Glossary
API
API Stands for “Application Program Interface,” though it is sometimes referred to as an “Application Programming Interface.” An API is a set of commands, functions, and protocols which programmers can use when building software for a specific operating system. The API allows programmers to use predefined functions to interact with the operating system, instead of writing them from scratch.
Argument
An argument is a specific value that is passed as part of a function call. Often, it is associated with a parameter. For example, “blue” is an argument that can be passed with the parameter col
to the plot
function. People often use parameter and argument interchangeably.
Bar Plot
A bar plot creates a bar for each level of a factor variable. An easy way to think about this is if you had a question with four possible answers, A, B, C, and D. A bar plot of the data would have a bar labeled A, and the height of the bar would be the number of times someone had answered A. Then there would be a bar labeled B, whose height was the number of times people had answered B.
Big Data
The term “Big Data” is often used to refer to the notion of very large data sets, and dealing with Big Data is something that many computer scientists concern themselves with.
Box Plot
A boxplot shows you a summary of data by displaying the median, 25th and 75th percentiles, the minimum and maximum, and the outliers.
Brackets, [] in R
These brackets let you access values in a dataset by their index.
Bubble plot
Bubble charts or bubble graphs are useful for comparing the relationships between data objects in 3 numeric-data dimensions: the X-axis data, the Y-axis data, and data represented by the bubble size. Essentially, bubble charts are like XY scatter graphs except that each point on the scatter graph has an additional data value associated with it that is represented by the size of a circle or “bubble” centered around the XY point.
Data Frames
A data frame is more general than a matrix, in that different columns can have different modes (numeric, character, factor, etc.)
Data set
A collection of data or observations. Usually, this is a file that contains many rows and columns. The rows are individual observations and the columns are variables. An example of a dataset is the labike.csv
file.
Data Types
R has a wide variety of data types including scalars, vectors (numerical, character, logical), matrices, data frames, and lists.
Default
The default is what a function does if not otherwise instructed. For example, the plot
function will assume that the parameter col
has a default value of “black”, and therefore will plot a graph in black if no color is passed as an argument.
First Quartile
The first quartile, denoted by Q1 , is the median of the lower half of the data set. This means that about 25% of the numbers in the data set lie below Q1 and about 75% lie above Q1 .
Function
A function is a small program with a specific job that takes parameters as inputs and returns a result as an output. An easy function to think about is mean()

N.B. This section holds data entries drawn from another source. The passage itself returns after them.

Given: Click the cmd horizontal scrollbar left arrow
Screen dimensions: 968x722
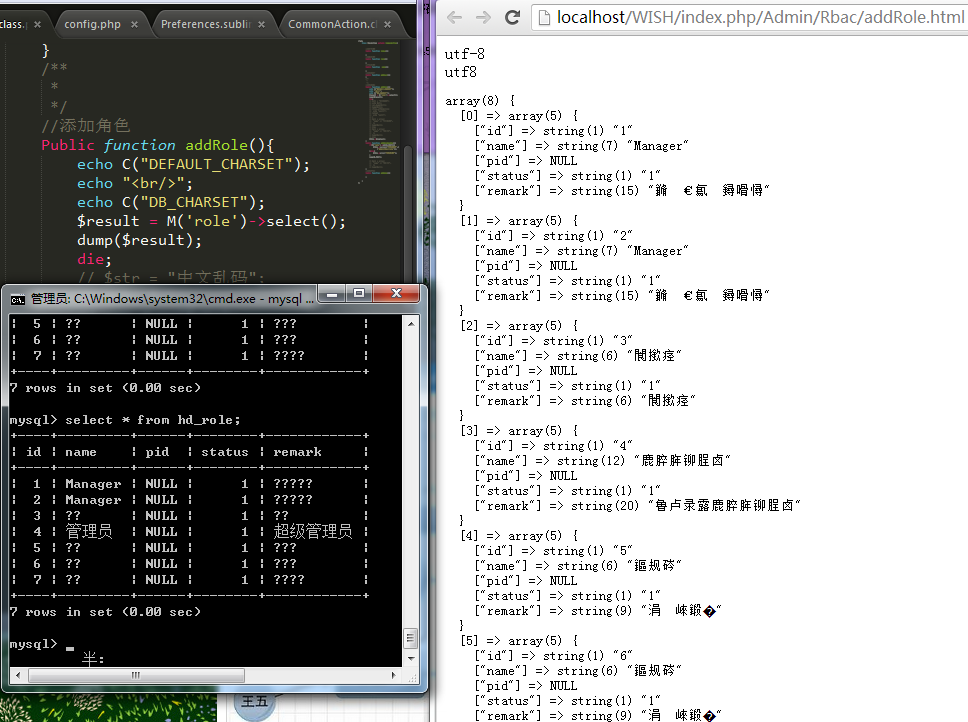Looking at the screenshot, I should [17, 676].
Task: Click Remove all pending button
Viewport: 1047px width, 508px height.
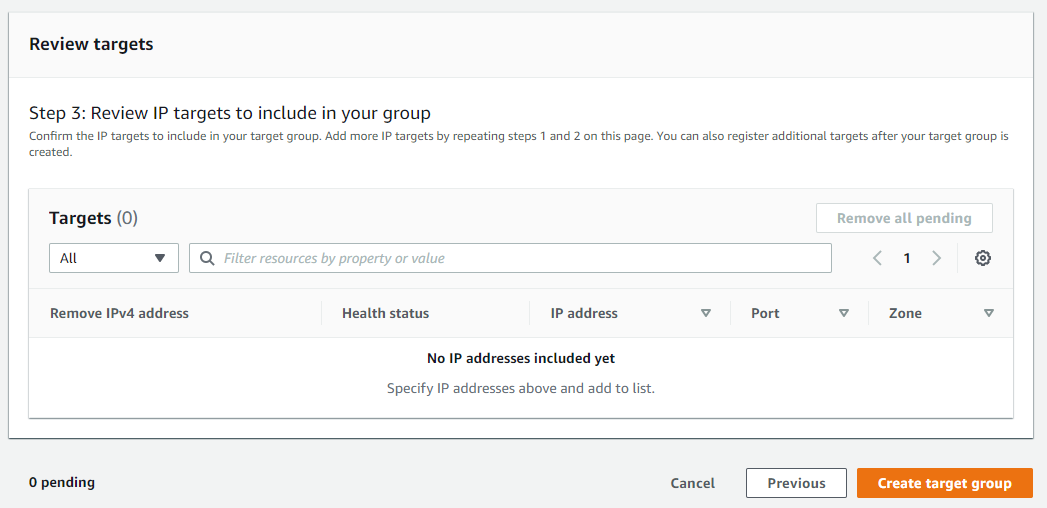Action: tap(904, 218)
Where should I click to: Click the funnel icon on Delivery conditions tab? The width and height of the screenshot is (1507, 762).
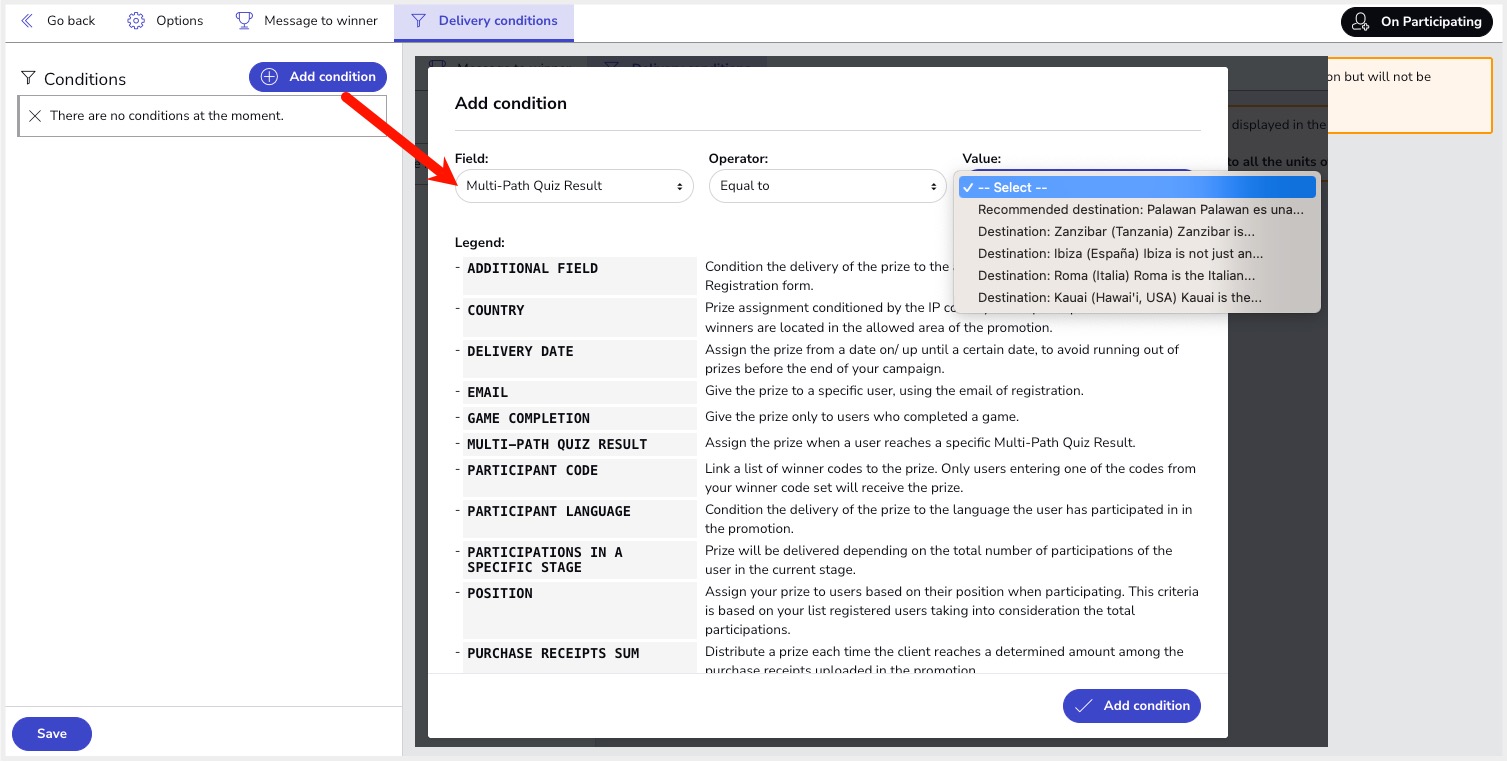coord(419,21)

, which takes numbers as its input, adds them all up and divides by the number of cases, and returns that value.
Histogram
A histogram lets you see a distribution for a quantitive variable, like a bar plot lets you see for a categorical variable. Unlike categorical variables, quantitive variables don't have inherent bins, so that's something we can choose (or R will choose it for us).
Index
An index is a numerical reference to the position of something inside a dataset. It can be used to pull things out of datasets. For example, labike[2,]
gives you the second row of the labike dataset.
Legend
A legend is a concise explanation of the symbols used in a chart, diagram, drawing, map, table, etc. A legend is usually conspicuously displayed in a tabular form.
Levels
levels are possible values for a factor variable. For example, in labile dataset, the variable type has 4 levels- “bike lane”, “bike path”, “bike route”, and “none.”
Matrices
All columns in a matrix must have the same mode(numeric, character, etc.) and the same length. The general format is:
mymatrix <- matrix(vector, nrow=r, ncol=c, byrow=FALSE, dimnames=list(char_vector_rownames, char_vector_colnames))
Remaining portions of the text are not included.